Trecho de artigo do jornalista Mauro Chaves no Estado de SP.

E a justificativa de Azeredo, tentando isentar-se de responsabilidade, é também idêntica à de todos os outros comensais eleitorais de Valério, nos termos: "Eu não sabia de nada. Quem cuidava das finanças da campanha era meu coordenador (ou tesoureiro, ou assessor, ou auxiliar, ou etc.)." No caso, o "Delúbio" de Azeredo se chama Cláudio Mourão.

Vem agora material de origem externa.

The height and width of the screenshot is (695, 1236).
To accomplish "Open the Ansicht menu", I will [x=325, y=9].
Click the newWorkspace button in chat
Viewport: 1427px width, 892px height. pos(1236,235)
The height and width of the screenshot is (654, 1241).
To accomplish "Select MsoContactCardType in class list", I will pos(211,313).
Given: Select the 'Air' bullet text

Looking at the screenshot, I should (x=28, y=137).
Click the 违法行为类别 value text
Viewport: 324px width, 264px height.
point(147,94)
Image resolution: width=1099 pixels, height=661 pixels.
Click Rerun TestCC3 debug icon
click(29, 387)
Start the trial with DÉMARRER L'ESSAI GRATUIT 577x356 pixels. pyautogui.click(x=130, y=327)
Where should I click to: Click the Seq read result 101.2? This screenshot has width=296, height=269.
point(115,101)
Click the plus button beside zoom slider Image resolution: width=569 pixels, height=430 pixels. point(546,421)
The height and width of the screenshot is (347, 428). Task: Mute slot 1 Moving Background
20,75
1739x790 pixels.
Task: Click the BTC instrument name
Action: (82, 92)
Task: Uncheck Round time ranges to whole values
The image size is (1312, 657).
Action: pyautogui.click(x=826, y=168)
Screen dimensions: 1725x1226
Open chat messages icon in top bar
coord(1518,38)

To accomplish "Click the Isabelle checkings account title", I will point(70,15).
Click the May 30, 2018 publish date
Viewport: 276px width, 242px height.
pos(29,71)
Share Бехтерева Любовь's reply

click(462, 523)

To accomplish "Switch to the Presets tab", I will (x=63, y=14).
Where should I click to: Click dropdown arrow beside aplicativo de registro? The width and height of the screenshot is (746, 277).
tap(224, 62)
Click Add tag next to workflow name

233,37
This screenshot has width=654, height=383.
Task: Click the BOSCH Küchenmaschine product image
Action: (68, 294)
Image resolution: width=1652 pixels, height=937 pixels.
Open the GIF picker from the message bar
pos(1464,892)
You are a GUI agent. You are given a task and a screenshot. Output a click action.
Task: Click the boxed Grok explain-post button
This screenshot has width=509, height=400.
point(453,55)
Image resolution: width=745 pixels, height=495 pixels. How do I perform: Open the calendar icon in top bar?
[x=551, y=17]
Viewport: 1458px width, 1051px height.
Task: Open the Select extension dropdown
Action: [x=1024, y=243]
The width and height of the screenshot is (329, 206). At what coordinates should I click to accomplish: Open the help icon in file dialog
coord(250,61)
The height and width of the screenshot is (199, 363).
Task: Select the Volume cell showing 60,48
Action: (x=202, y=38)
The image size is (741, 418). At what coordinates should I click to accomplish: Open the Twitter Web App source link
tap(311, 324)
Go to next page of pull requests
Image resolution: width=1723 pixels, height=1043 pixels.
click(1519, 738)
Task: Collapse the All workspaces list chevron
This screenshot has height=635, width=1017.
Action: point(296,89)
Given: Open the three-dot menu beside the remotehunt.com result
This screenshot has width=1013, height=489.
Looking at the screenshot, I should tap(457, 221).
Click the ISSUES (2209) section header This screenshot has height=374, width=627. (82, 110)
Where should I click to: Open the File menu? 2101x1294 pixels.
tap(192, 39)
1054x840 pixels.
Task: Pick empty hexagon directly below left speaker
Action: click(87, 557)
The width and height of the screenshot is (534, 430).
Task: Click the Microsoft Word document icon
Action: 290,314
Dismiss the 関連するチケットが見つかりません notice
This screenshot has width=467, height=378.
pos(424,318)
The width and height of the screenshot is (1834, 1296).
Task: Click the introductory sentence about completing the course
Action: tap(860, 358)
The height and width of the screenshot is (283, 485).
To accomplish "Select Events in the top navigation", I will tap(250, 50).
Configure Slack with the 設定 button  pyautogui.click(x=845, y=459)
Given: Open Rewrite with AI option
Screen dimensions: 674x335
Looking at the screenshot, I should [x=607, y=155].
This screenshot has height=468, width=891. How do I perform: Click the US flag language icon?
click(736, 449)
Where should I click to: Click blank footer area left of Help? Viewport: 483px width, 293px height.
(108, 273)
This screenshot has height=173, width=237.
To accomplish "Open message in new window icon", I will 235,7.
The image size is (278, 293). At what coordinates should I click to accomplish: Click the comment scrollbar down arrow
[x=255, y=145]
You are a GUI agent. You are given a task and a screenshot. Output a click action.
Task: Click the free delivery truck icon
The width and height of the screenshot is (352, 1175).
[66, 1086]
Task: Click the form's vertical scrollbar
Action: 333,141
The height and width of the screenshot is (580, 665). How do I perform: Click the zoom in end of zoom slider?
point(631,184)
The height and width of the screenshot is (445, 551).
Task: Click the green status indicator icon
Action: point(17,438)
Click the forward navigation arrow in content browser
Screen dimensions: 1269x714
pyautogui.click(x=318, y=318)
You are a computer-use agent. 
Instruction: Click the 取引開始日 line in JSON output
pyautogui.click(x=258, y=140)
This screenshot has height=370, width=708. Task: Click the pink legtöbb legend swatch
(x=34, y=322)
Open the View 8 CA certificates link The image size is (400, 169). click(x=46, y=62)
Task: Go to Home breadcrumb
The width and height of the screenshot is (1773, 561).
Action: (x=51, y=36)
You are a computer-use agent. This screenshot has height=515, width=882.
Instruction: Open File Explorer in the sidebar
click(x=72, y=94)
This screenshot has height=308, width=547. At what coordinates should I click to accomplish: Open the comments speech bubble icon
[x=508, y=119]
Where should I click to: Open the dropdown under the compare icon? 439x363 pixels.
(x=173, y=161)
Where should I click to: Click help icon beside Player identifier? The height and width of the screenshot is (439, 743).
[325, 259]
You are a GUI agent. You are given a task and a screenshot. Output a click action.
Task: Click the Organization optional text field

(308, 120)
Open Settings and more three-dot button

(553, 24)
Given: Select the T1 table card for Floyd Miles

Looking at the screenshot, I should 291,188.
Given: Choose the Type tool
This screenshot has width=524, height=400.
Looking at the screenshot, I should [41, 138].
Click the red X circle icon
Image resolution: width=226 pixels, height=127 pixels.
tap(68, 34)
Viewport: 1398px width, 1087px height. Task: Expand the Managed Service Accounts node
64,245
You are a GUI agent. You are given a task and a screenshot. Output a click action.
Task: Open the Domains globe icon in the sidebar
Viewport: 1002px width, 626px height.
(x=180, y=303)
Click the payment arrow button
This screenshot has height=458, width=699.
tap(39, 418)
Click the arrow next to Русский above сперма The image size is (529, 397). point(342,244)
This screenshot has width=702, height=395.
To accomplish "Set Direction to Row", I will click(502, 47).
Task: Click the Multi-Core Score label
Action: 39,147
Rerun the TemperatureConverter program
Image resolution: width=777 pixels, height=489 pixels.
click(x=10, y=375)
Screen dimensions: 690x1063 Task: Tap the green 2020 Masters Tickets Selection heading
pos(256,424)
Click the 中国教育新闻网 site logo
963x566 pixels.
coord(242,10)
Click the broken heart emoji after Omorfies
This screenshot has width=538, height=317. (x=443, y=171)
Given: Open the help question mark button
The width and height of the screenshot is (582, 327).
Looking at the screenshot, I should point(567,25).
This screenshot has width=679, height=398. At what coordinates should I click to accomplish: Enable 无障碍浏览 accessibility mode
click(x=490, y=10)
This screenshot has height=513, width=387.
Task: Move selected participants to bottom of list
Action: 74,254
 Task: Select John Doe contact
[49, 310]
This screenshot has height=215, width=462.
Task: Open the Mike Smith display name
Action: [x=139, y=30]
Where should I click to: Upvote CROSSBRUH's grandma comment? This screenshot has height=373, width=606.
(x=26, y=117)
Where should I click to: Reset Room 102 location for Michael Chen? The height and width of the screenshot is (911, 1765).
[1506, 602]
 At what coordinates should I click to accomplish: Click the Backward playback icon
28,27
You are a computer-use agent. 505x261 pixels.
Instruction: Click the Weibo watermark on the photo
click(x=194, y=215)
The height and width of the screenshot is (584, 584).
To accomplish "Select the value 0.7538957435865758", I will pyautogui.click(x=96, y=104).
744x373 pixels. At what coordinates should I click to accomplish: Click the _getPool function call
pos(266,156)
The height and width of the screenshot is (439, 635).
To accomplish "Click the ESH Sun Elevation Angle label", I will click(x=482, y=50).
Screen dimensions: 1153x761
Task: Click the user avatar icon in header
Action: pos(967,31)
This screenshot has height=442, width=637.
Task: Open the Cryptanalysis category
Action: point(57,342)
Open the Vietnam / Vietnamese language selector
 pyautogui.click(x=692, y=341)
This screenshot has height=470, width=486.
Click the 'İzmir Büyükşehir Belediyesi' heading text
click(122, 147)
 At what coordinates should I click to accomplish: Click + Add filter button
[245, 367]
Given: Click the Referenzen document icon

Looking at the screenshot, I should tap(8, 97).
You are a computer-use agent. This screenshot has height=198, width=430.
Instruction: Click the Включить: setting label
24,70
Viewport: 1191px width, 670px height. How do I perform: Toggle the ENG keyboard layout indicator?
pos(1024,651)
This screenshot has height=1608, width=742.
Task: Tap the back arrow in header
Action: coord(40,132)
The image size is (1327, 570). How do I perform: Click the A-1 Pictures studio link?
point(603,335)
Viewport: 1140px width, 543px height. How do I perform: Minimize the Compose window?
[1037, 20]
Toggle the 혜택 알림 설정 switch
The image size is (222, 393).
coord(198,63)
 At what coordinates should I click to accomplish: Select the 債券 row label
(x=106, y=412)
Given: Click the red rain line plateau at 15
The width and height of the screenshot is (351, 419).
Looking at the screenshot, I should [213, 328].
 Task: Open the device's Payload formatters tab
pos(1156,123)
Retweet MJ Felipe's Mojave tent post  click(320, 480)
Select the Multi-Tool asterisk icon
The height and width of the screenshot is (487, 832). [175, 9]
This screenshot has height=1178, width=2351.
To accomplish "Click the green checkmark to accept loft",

O presidente do PSDB confessou, em depoimento espontâneo prestado à CPMI dos Correios ter-se beneficiado do valerioduto. Em sua campanha de reeleição ao governo de Minas Gerais, em 1998, a agência DNA Propaganda, de Marcos Valério, contraiu um empréstimo de R$ 9 milhões (R$ 11,7 milhões com juros) no Banco Rural. Como garantia ofereceu os créditos decorrentes de contratos assinados com as Secretarias Estaduais de Comunicações e de Governo, na gestão Azeredo.

Em seguida, a agência SMP&B, também de Valério, repassou dinheiro para pelo menos 70 pessoas, ligadas a integrantes da coligação que apoiava o candidato Eduardo Azeredo - em que se incluíam dois deputados federais, dez deputados estaduais e dois prefeitos do interior do Estado. O sr. Cláudio Mourão alegou que só não informou à Justiça Eleitoral a existência desses "recursos não contabilizados" porque "achou" que os deputados e prefeitos beneficiados o fariam!